> _Dataset entries_:
______________________________

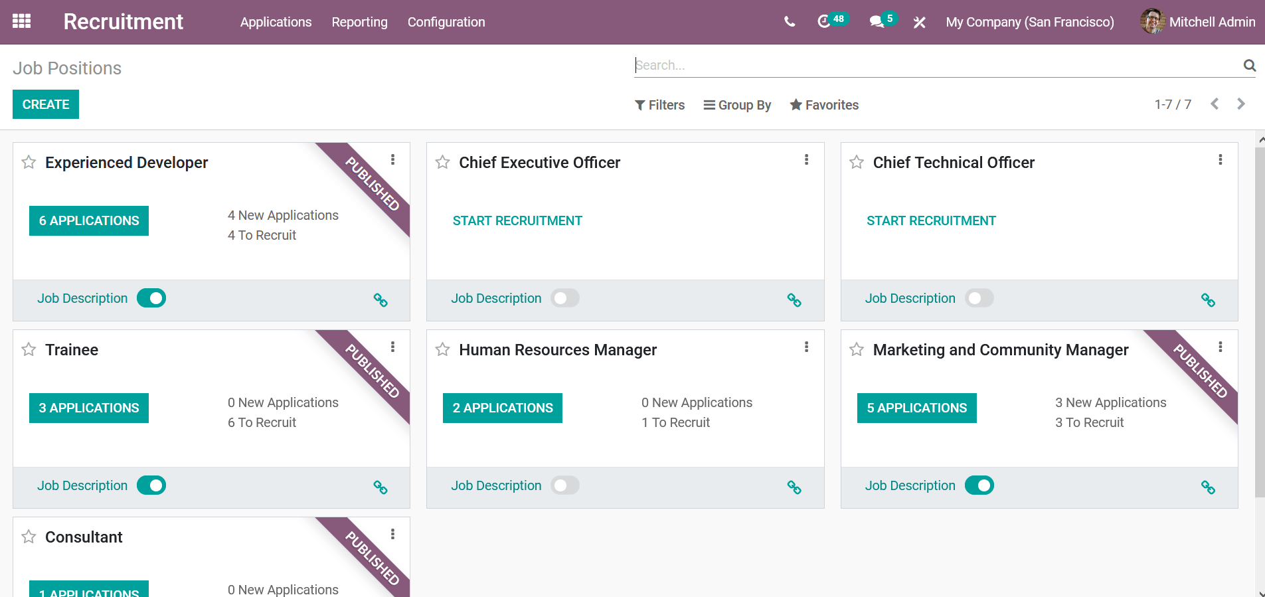Enable publish toggle for Chief Technical Officer

979,298
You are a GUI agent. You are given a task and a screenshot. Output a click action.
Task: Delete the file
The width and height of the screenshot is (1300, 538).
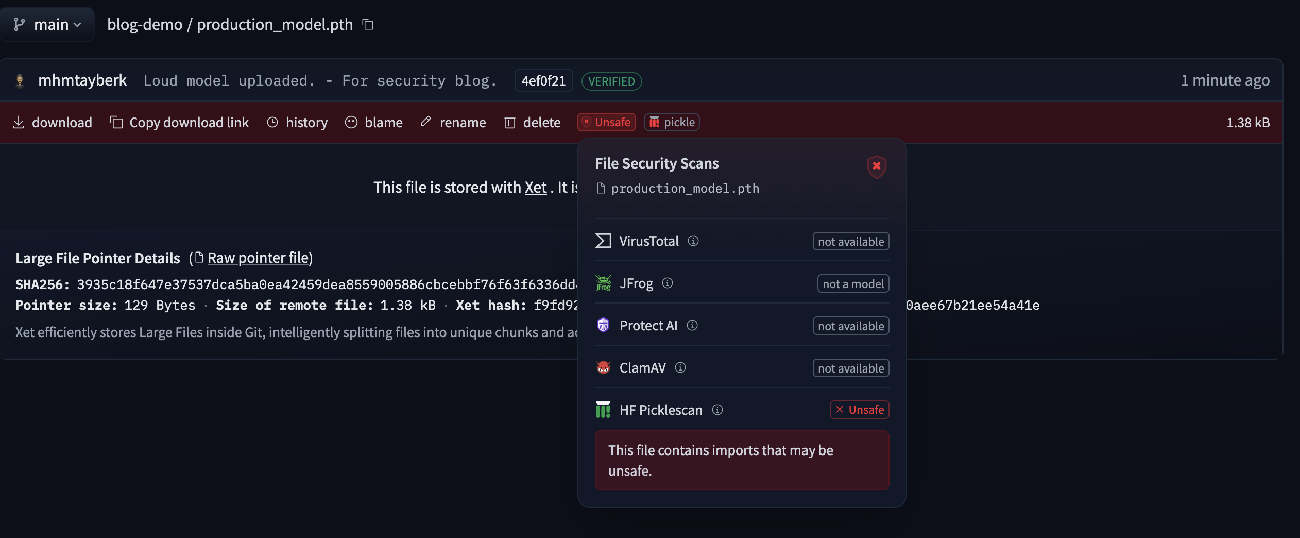533,122
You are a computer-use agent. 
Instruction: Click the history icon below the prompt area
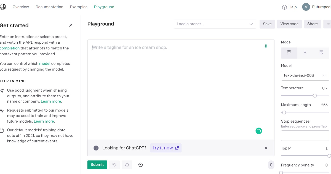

______________________________

> _Exercise description_: Starting at the line that contains "The width and", reproduce each line exactly through the end of the entries above, leaving every picture out.

> _Answer area_:
The width and height of the screenshot is (1300, 538).
533,122
You are a computer-use agent. 
Instruction: Click the history icon below the prompt area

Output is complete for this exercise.